In the middle of the avenue, dozens of great wooden barrels were lined up in a row.

This was the most skill-testing stage of the process—the moment of divine judgment in the eyes of the watching subjects.

Following the "one powder, two sand, three stone" ratio, the subjects swung iron shovels, fully blending the gray Black Rose Cement with fine sand and small stones.

As clean water was added, the previously dry powder rapidly became viscous.

The newcomers gritted their teeth and drove their wooden trowels through the mixture with full force, until the slurry had become as uniformly coating as cooked wheat porridge, suffused with a deep, settled gray sheen.

Irene leaned close to a barrel, extended a finger to dip into the slurry and assess its consistency, then blew a second short whistle with satisfaction:

"Pour!"

As barrel after barrel of thick gray slurry was tipped into the channel formed by the wooden planks, a gray serpent began to stretch slowly down the street.

The subjects split into two rows, gripping long-handled wooden rakes to quickly push the accumulating slurry into the corners, filling every last gap.
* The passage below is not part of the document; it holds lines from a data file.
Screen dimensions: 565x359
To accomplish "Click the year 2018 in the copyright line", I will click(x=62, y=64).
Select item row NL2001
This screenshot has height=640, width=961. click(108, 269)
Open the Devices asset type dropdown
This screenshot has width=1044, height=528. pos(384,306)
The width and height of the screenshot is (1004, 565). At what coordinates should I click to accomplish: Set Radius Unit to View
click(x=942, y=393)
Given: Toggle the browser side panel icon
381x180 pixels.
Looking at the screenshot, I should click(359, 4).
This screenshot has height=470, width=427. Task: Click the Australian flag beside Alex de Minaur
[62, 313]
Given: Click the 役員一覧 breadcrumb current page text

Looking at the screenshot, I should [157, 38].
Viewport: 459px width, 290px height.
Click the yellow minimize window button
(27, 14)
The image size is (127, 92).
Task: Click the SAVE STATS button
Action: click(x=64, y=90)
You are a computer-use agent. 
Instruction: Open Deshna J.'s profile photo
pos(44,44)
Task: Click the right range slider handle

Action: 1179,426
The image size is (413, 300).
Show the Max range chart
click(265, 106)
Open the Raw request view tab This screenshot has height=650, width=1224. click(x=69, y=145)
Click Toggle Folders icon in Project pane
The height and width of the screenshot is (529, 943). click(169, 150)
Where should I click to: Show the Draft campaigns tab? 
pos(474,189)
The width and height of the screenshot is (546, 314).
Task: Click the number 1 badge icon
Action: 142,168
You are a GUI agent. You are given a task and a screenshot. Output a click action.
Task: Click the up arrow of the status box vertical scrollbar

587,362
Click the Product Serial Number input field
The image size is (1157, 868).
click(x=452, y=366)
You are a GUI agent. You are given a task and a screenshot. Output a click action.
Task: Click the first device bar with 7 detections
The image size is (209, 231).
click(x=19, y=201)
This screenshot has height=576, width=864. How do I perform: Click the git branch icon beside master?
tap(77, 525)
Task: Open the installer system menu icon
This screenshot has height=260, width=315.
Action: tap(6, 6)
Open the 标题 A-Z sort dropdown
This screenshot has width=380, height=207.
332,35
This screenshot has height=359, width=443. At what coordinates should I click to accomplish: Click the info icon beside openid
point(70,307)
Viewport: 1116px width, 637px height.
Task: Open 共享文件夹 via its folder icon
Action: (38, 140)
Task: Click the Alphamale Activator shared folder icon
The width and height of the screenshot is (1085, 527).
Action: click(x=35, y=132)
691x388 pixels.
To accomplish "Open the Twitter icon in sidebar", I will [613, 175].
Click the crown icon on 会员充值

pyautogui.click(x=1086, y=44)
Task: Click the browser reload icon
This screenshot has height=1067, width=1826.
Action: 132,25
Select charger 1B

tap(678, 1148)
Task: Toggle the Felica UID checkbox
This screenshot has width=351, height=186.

The screeding—this was the most beautiful stage of the entire process to behold.

Two sturdy men lifted a straight screed board several meters long and set it across the edge molds on either side, drawing it slowly from south to north.

Wherever the screed board passed, the previously uneven slurry became instantly smooth as a mirror, pushing the excess material forward.

Next came the tamping—since there were no machines, a human-powered version had to do.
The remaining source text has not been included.